The hepatitis B vaccine is a safe vaccine for newborns.
- NCIRS. Hepatitis B vaccines for Australians. Westmead NSW: National Centre for Immunisation Research and Surveillance; 2015 [updated July 2015; cited 6 September 2018]. Available from: http://www.ncirs.edu.au/assets/provider_resources/fact-sheets/hepatitis-B-fact-sheet.pdf
- Edmunds WJ, Medley GF, Nokes DJ, Hall AJ, Whittle HC. The influence of age on the development of the hepatitis B carrier state. Proc Biol Sci. 1993;253:197-201.
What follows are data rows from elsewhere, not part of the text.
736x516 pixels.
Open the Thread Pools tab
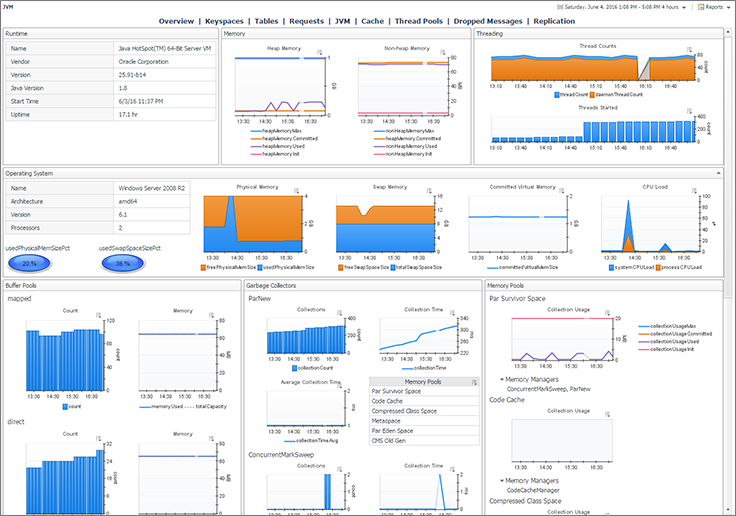(x=419, y=21)
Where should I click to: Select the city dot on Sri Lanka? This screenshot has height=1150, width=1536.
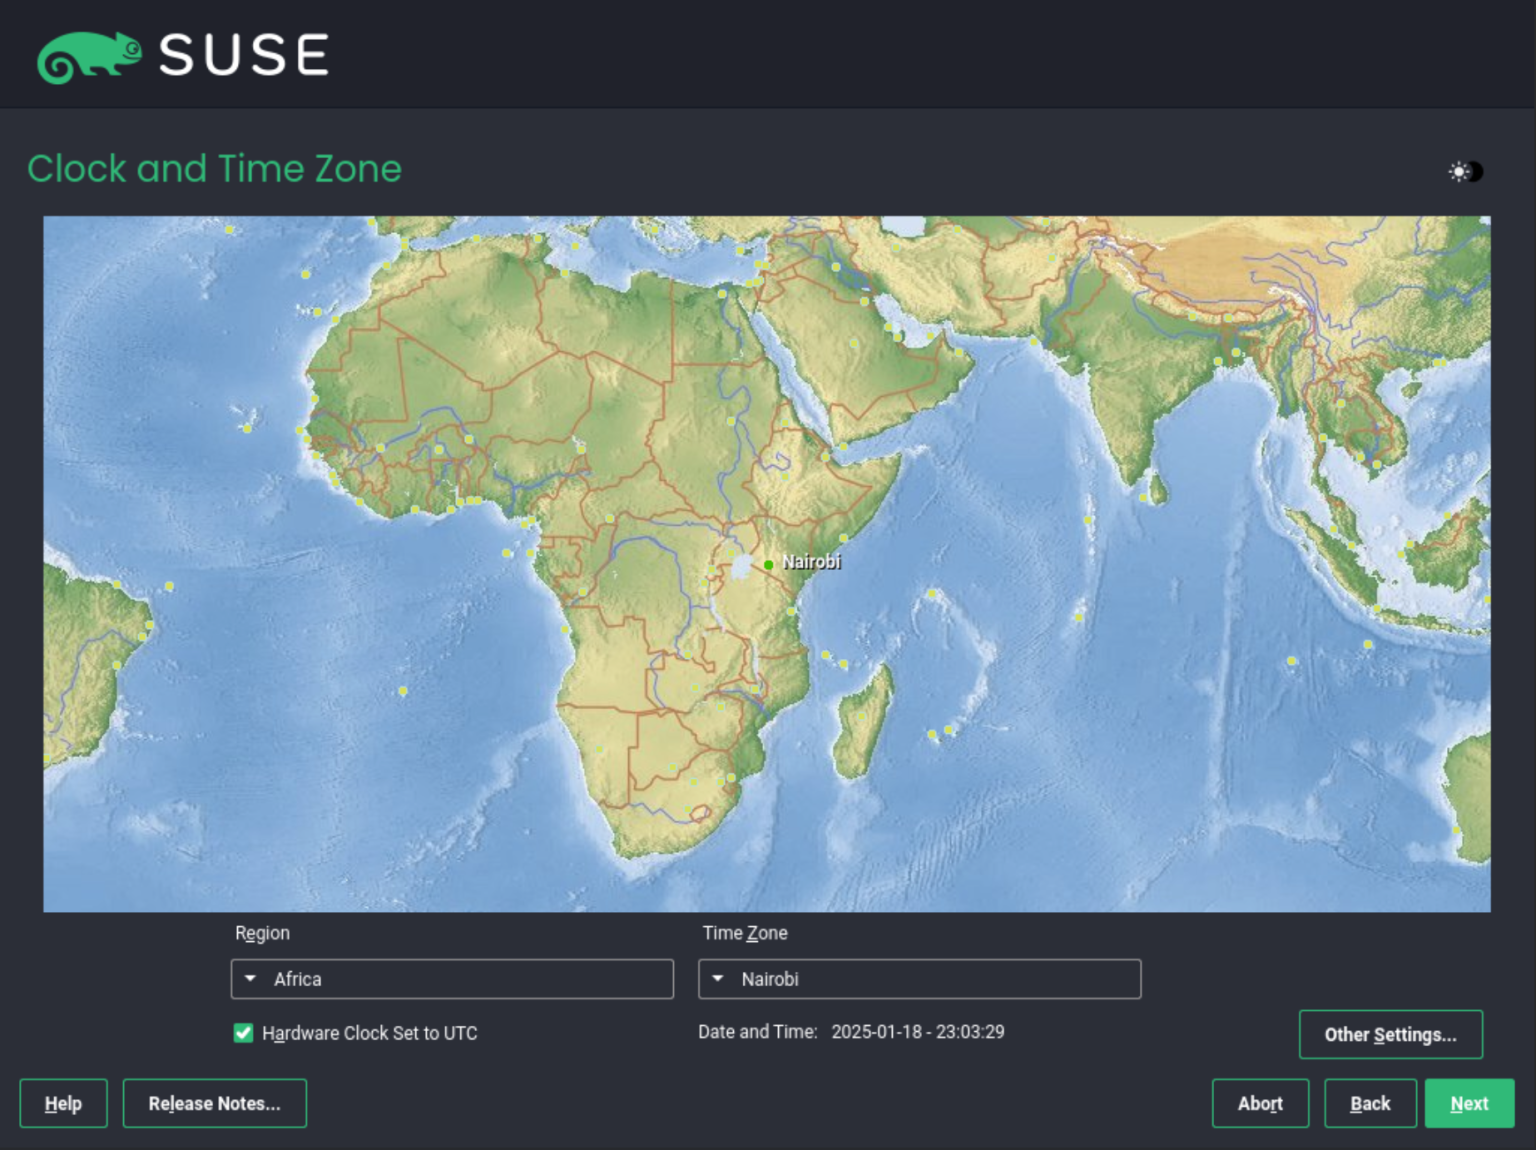click(1143, 498)
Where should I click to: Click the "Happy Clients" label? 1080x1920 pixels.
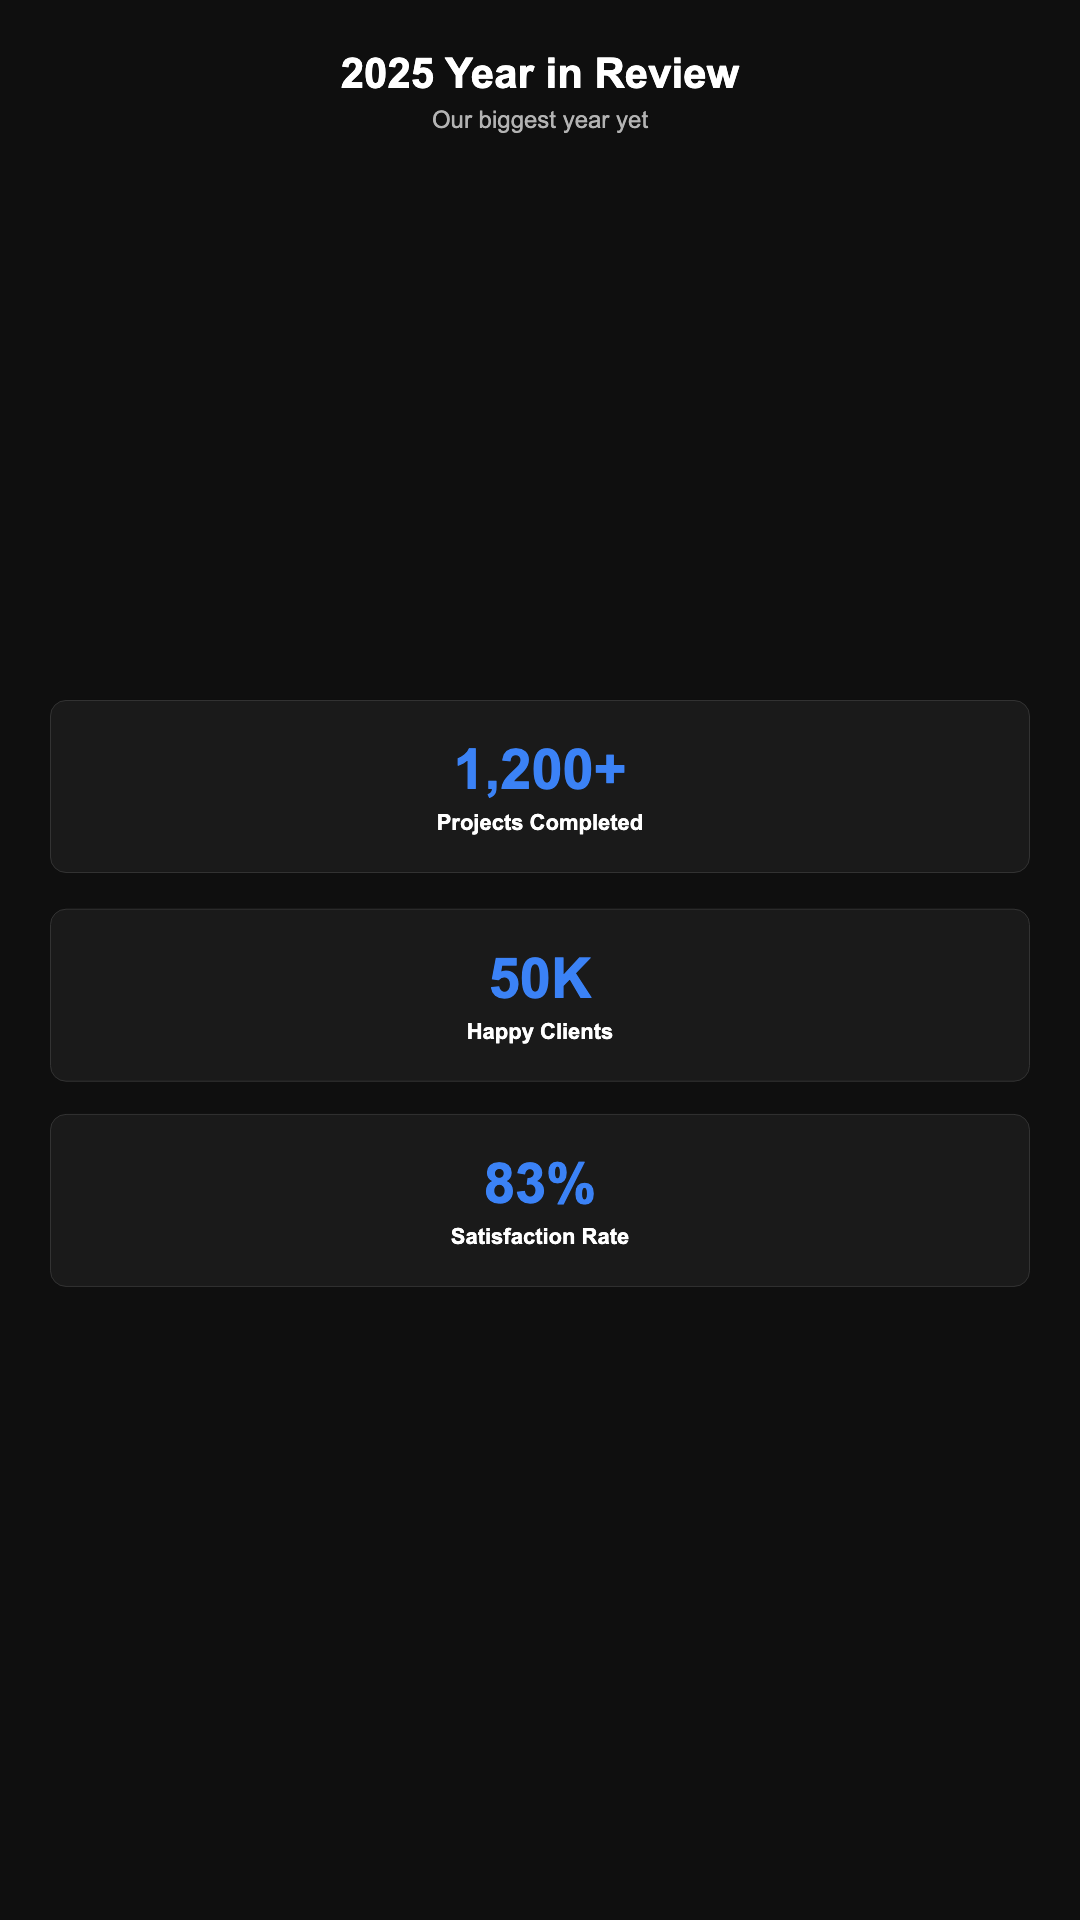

- WHO. Hepatitis B: How can I protect myself? World Health Organization; 2015 [updated July 2015; cited 6 September 2018]. Available from: http://www.who.int/features/qa/11/en/
- Papatheodoridis GV, Lampertico P, Manolakopoulos S, Lok A. Incidence of hepatocellular carcinoma in chronic hepatitis B patients receiving nucleos(t)ide therapy: a systematic review. Journal of Hepatology. 2010;53:348-56.
- Shepard CW, Simard EP, Finelli L, Fiore AE, Bell BP. Hepatitis B virus infection: epidemiology and vaccination. Epidemiologic Reviews. 2006;28:112-25.
- MacLachlan JH, Allard N, Towell V, Cowie BC. The burden of chronic hepatitis B virus infection in Australia, 2011. Australian and New Zealand Journal of Public Health. 2013;37:416-22.
- Van Damme P, Ward J, Shouval D, Wiersma S, Zanetti A. Hepatitis B vaccines. In: Plotkin SA, Orenstein WA, Offit PA (editors). Vaccines. 6th edition. Philadelphia, PA: Elsevier Saunders; 2013. p. 205-34.
- Lewis E, Shinefield HR, Woodruff BA, Black SB, Destefano F, Chen RT, et al. Safety of neonatal hepatitis B vaccine administration. Pediatric Infectious Disease Journal. 2001;20:1049- 54.
- Eriksen EM, Perlman JA, Miller A, Marcy SM, Lee H, Vadheim C, et al. Lack of association between hepatitis B birth immunization and neonatal death: a population-based study from the Vaccine Safety Datalink Project. Pediatric Infectious Disease Journal. 2004;23:656-61.
- Institute of Medicine (US) Immunization Safety Review Committee. Immunization Safety Review: Vaccinations and Sudden Unexpected Death in Infancy. Washington, DC: National Academies Press, 2003.
- Taylor LE, Swerdfeger AL, Eslick GD. Vaccines are not associated with autism: An evidence-based meta-analysis of case-control and cohort studies. Vaccine. 2014;32(29):3623-9.